Coronary angiography was performed according to the technique of Judkins, with multiple oblique projections. Stenoses in the main epicardial coronary arteries were measured with a computed technique and analyzed by two experienced hemodynamics professionals. The coronary angiographic findings were classified as follows: no disease (when no coronary artery lesion existed), significant obstructive disease (when the lesion occupied 50% or more of the arterial diameter of at least one of the major coronary arteries: right coronary artery, anterior descending artery, and circumflex artery), nonobstructive disease (when the stenosis was less than 50%).

Statistical analysis – Sensitivity, specificity, and predictive values were calculated using the 2x2 contingency table. To determine the relation between the calcification index and the degree of coronary artery disease, as well as the number of vessels impaired on coronary angiography, we used mean ± standard deviation of the scores obtained by the program. We used the chi-square test and the t test for comparing data. P values <0.05 were considered significant.

 

Results

The cause of hospital admission was acute myocardial infarction in 41% of the patients and unstable angina in 59%. The presence of one or more risk factors was observed in 86.4% of the patients, 68.2% of them having two or more risk factors, as follows: systemic hypertension (54.5%), smoking (50.0%), dyslipidemia (50.0%), a family history of early atherosclerosis [before 55 years of age (36.4%)], and diabetes mellitus (13.6%). One (4.5%) patient had already undergone myocardial revascularization surgery, and 3 (13.6%) patients had undergone coronary angioplasty. Six (27.3%) patients had a previous history of acute myocardial infarction.

Coronary artery disease was angiographically detected in 18 (82%) patients. Out of these patients, 16 (88.9%) had significant obstructive lesions (stenosis >50% in at least one of the major coronary arteries), and 2 (11.1%) patients had nonobstructive disease (stenosis <50%). Among the patients with significant obstructive lesions, 8 (50%) had stenosis in 3 vessels, 3 (18.8%) patients had it in 2 vessels, and 5 (31.2%) patients had it in one vessel. The anterior descending artery was impaired in 17 (94.5%) patients, the circumflex artery in 10 (55.5%) patients, and the right coronary artery in 9 (50%) patients. Four (18.2%) patients had normal coronary arteries on coronary angiography.

**Entries provided**

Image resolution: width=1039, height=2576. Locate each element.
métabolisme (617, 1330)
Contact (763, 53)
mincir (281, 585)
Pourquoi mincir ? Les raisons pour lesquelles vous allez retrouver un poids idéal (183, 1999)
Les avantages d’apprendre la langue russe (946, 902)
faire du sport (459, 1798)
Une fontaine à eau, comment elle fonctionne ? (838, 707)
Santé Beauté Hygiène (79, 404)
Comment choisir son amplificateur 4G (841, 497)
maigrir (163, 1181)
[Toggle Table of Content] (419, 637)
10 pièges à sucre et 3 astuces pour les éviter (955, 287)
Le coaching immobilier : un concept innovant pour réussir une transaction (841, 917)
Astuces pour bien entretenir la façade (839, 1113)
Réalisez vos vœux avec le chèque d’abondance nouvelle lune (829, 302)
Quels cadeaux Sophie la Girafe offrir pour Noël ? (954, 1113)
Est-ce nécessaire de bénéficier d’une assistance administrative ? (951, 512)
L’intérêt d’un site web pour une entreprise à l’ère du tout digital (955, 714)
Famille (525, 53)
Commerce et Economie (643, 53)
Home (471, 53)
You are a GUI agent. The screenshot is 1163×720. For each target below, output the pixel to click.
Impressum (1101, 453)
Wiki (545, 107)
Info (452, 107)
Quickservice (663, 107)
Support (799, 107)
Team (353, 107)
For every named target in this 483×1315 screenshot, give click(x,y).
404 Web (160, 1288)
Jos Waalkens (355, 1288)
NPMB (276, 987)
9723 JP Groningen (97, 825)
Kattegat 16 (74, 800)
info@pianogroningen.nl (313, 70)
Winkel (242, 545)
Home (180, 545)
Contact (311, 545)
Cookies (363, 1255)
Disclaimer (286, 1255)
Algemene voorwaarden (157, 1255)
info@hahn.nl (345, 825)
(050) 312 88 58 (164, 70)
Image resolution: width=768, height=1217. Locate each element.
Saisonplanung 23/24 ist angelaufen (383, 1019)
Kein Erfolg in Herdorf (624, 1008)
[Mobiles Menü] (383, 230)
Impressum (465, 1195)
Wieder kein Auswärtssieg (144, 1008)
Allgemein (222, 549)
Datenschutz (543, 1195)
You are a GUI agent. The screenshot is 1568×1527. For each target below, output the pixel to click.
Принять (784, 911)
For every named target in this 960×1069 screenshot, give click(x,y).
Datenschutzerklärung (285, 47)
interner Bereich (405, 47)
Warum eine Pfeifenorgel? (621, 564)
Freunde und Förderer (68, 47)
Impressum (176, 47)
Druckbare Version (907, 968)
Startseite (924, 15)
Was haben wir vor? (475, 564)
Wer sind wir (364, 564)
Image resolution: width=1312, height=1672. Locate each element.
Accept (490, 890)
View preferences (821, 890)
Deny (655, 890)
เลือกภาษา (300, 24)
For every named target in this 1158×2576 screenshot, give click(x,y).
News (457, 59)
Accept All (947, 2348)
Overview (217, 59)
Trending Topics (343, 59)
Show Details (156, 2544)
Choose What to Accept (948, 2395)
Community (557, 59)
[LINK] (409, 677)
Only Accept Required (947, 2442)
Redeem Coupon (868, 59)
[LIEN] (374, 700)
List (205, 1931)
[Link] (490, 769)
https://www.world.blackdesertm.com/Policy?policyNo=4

**Exercise goal**
Please transcribe the angiography text word for word, starting with "The cause of" and going on through "acute myocardial infarction.".

**Expected answer**
The cause of hospital admission was acute myocardial infarction in 41% of the patients and unstable angina in 59%. The presence of one or more risk factors was observed in 86.4% of the patients, 68.2% of them having two or more risk factors, as follows: systemic hypertension (54.5%), smoking (50.0%), dyslipidemia (50.0%), a family history of early atherosclerosis [before 55 years of age (36.4%)], and diabetes mellitus (13.6%). One (4.5%) patient had already undergone myocardial revascularization surgery, and 3 (13.6%) patients had undergone coronary angioplasty. Six (27.3%) patients had a previous history of acute myocardial infarction.